Johnny consoled the grief of all his friends as he prepared to part, saying, "No, no, it’s all right, it’s fine. Please, don’t feel bad. I understand your worries. Sometimes, God uses fear and doubt to move us along. We human beings have a tendency to remain in places where things are going well; but we may be needed elsewhere. Only by making a problem, can God get us to pick up and go to that place where we are needed more. I am so grateful to you all for letting me stay with you for the time I have, and I hope I have made your lives better in some way."

Practically everybody was crying, now, who could – we men couldn’t – or else struggling with their emotions. I may have been the only one who wasn’t sad, though no one could tell, because they could see I was suffering and did not know that it was because of guilt instead of sorrow. One last time, I had to endure Sadie hugging Johnny, weeping as she did so, clinging to him as though he were her man. My blood boiled and at the same time a terrible pain came to me.

And then, Johnny was off, smiling and waving, the pan-hat once more upon his head, bags of seeds and a bag full of provisions we had given him slung over his back. He flung them into the canoe into which his new wolf friend jumped, then climbed in himself, and waving good-bye one last time, paddled out into the deep water, his eyes fixed on the horizon, an unvanquished and sincere smile on his face. He would give to others the love he had given to us.

And that is the story of Johnny Appleseed and me.

Now, I am an old man, Sadie, may she rest in peace, is gone, and my children have grown and have families of their own. Most of them moved further west, one returned to the East. Pete has stayed nearby and sustains me, whenever the memories of things that are no longer here become overwhelming.

I look at the young ones whose day has supplanted mine, and I do not fail to remind them of the prowess I used to have, of the battles I fought to turn this country into a livable home. I was a man in every sense of the word, a man in whose heart burned the spirit that built this land from nothing. I was more of a man than him. But now, I am old, and forgotten by the green hills where I courted Sadie, and by the river that flows past, going to cities that did not exist in my time.

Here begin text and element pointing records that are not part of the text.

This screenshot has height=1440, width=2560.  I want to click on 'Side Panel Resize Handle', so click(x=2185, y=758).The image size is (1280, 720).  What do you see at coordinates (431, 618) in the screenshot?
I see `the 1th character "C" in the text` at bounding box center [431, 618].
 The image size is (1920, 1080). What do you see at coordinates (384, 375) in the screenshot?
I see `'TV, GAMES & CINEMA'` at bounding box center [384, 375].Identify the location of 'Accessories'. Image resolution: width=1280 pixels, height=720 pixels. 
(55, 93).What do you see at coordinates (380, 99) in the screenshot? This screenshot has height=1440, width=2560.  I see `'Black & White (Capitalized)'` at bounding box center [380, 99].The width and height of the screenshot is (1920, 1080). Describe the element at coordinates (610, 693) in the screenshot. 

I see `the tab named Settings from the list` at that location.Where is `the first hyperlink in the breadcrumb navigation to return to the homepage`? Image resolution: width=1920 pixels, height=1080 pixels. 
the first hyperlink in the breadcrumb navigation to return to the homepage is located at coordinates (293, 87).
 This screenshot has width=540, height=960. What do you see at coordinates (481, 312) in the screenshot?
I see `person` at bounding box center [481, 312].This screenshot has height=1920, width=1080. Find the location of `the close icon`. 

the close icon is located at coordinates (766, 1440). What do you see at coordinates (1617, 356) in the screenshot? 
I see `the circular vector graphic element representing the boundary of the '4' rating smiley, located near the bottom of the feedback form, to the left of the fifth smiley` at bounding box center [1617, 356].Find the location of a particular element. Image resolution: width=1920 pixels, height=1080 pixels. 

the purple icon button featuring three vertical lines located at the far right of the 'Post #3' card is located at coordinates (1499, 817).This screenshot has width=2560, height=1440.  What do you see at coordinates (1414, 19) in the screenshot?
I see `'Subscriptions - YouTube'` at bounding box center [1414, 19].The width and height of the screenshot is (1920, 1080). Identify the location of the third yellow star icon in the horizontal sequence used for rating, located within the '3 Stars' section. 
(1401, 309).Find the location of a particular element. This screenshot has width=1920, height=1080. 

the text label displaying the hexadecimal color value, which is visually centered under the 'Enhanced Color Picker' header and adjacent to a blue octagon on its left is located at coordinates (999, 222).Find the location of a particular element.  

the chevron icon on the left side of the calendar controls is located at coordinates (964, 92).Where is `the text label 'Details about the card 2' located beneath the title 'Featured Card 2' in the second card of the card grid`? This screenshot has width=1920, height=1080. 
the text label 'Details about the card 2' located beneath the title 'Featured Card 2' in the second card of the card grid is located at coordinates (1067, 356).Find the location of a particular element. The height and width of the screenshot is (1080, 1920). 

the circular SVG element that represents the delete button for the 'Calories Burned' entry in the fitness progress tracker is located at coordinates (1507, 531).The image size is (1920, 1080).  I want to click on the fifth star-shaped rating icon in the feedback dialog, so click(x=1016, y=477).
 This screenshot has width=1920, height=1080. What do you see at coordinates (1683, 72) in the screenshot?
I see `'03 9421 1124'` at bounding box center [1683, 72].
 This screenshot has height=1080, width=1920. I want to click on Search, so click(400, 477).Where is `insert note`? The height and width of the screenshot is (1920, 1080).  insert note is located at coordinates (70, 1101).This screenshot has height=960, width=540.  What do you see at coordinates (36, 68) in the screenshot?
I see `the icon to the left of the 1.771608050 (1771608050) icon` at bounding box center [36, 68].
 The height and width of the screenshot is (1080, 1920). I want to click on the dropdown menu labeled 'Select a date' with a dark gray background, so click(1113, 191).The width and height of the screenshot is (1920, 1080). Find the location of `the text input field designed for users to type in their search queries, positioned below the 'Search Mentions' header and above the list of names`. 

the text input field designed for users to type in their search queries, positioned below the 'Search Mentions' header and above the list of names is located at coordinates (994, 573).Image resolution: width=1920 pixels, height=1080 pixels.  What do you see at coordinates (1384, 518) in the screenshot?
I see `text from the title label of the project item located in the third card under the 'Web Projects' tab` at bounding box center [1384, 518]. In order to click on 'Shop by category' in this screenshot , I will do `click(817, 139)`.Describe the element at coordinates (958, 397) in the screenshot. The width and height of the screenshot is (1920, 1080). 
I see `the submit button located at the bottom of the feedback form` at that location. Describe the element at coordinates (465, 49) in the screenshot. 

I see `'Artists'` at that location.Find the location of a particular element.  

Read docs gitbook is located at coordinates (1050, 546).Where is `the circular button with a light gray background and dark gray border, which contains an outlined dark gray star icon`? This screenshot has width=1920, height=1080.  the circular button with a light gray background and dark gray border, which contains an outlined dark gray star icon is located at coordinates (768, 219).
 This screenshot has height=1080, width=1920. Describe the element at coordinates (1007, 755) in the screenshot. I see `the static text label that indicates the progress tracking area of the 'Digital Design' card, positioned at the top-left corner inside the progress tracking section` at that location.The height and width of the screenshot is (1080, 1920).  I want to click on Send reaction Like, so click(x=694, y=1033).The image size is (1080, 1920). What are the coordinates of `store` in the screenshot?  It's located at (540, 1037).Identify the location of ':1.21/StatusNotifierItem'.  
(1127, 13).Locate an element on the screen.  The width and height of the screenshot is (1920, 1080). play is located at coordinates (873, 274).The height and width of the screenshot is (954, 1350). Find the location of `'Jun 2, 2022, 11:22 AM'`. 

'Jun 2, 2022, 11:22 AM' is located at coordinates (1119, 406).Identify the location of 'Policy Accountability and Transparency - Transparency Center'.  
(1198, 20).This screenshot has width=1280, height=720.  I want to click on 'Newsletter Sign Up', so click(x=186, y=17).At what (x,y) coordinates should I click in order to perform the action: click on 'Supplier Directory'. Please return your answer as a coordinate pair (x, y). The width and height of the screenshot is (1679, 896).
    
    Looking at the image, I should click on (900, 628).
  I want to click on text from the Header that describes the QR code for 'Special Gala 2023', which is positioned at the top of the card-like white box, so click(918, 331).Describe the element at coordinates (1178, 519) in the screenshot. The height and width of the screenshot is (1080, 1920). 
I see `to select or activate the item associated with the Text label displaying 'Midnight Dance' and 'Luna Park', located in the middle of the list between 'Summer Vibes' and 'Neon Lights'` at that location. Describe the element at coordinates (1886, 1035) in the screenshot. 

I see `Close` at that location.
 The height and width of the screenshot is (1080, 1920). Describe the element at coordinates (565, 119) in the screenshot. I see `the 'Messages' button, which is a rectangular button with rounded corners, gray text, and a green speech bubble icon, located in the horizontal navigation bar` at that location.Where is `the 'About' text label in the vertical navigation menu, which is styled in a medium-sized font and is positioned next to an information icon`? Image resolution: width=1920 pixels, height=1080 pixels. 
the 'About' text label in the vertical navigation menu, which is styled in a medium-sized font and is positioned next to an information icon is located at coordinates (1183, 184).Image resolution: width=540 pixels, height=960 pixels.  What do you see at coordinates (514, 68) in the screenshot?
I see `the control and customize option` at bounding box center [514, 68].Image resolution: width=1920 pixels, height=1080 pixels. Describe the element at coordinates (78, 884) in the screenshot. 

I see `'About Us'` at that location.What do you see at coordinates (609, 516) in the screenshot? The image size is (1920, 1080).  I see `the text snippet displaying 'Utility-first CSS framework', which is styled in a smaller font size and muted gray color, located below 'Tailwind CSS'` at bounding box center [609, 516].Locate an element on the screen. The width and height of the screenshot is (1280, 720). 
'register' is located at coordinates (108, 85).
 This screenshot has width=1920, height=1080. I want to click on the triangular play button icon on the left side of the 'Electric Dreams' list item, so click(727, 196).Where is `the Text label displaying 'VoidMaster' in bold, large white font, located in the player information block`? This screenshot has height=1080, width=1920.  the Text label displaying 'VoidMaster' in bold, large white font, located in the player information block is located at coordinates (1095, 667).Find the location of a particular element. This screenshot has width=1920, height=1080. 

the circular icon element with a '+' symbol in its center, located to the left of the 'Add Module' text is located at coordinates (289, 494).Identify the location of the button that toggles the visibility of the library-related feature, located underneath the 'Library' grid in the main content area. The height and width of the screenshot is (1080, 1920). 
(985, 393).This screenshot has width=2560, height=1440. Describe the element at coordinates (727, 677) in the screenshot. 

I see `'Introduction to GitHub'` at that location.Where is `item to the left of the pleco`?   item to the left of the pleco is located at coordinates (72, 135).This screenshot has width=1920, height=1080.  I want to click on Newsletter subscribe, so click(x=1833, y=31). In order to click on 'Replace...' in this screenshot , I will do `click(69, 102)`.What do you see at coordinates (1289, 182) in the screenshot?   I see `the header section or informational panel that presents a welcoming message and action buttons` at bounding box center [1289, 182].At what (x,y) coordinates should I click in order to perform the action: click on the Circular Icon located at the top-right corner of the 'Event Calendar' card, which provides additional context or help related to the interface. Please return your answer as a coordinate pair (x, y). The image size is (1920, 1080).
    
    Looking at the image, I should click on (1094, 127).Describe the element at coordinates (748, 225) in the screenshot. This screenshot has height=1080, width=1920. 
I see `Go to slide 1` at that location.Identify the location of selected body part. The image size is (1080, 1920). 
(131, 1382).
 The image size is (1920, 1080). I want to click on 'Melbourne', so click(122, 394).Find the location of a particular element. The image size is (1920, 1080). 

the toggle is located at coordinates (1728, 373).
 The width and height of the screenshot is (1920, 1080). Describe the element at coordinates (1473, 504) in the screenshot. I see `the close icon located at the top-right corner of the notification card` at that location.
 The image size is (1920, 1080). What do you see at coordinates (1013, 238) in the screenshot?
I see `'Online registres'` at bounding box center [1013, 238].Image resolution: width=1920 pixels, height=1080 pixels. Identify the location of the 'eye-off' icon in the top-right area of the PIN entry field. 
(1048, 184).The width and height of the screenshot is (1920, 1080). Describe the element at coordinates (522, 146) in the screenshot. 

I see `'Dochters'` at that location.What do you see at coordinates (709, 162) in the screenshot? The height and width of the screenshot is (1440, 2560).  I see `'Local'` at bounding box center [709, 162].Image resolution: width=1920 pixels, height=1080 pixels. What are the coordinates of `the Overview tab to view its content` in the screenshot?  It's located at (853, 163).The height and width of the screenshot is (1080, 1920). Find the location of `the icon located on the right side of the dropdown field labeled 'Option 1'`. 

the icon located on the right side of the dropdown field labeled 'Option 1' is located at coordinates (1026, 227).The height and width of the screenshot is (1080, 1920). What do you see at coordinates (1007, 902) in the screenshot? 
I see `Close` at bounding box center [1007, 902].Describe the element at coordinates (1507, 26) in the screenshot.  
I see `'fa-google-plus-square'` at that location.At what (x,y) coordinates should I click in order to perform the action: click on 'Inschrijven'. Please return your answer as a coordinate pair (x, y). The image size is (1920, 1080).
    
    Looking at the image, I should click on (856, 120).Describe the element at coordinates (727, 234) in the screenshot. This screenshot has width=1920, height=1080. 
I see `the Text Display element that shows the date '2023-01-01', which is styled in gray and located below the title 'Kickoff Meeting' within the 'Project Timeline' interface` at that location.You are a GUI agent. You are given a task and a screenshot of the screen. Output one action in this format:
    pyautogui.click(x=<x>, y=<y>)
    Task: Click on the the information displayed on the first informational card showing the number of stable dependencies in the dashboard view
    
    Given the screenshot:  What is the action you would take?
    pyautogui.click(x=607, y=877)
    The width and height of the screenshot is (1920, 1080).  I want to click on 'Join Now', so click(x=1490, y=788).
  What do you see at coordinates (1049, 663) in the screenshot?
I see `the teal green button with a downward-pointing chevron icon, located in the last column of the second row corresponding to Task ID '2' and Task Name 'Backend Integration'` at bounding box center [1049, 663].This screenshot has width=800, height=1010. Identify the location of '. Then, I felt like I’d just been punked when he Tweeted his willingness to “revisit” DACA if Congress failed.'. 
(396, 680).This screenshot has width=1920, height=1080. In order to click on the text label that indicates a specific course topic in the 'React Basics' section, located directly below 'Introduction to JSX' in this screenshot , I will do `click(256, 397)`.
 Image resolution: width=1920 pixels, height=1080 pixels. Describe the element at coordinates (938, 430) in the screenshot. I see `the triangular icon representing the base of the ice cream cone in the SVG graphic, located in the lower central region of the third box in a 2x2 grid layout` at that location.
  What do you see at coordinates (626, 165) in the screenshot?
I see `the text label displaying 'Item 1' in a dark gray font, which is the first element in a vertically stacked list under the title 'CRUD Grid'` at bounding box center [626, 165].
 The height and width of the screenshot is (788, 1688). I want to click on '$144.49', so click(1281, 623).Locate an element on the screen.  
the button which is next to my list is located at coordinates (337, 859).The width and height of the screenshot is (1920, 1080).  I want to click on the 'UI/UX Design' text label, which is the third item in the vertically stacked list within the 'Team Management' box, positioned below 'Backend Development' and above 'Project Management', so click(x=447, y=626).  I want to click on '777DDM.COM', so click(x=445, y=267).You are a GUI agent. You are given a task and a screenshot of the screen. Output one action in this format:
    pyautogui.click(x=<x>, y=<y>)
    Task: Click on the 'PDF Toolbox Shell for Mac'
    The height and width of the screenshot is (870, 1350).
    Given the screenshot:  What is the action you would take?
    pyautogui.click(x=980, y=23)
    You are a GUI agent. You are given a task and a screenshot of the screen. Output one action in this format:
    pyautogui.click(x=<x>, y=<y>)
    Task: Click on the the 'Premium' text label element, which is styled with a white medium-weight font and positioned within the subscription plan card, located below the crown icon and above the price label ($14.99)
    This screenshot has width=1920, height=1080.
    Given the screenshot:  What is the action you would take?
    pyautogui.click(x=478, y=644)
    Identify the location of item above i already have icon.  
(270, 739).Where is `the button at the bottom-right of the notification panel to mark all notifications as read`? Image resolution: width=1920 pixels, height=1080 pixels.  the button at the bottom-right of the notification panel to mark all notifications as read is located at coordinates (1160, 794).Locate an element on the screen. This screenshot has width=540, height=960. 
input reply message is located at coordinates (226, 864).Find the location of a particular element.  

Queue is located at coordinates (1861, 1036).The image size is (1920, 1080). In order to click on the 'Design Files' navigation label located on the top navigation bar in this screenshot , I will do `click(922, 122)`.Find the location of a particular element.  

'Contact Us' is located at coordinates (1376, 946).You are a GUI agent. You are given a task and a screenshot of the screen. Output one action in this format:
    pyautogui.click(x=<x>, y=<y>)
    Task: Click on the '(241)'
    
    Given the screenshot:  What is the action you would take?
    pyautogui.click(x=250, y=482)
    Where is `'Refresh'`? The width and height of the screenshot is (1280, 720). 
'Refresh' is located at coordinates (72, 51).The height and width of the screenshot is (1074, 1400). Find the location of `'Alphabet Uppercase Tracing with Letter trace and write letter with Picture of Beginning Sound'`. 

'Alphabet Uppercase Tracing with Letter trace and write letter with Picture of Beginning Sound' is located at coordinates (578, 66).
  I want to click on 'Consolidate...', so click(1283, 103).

I look over, beyond the edge of my property, to see the sprawling orchards of the apple trees, blossoming profusely with pink and white flowers, handing basketsful of apples to the generations that have inherited the earth with generous, dipping branches that are just like him. I see the children climbing in the trees and playing in them, I see mouths chewing on the apples, wet and happy, I smell apples being baked on the wind and hear jubilant voices celebrating what they will be eating for supper.

I was more of a man than him.

But everywhere, there are apple trees growing.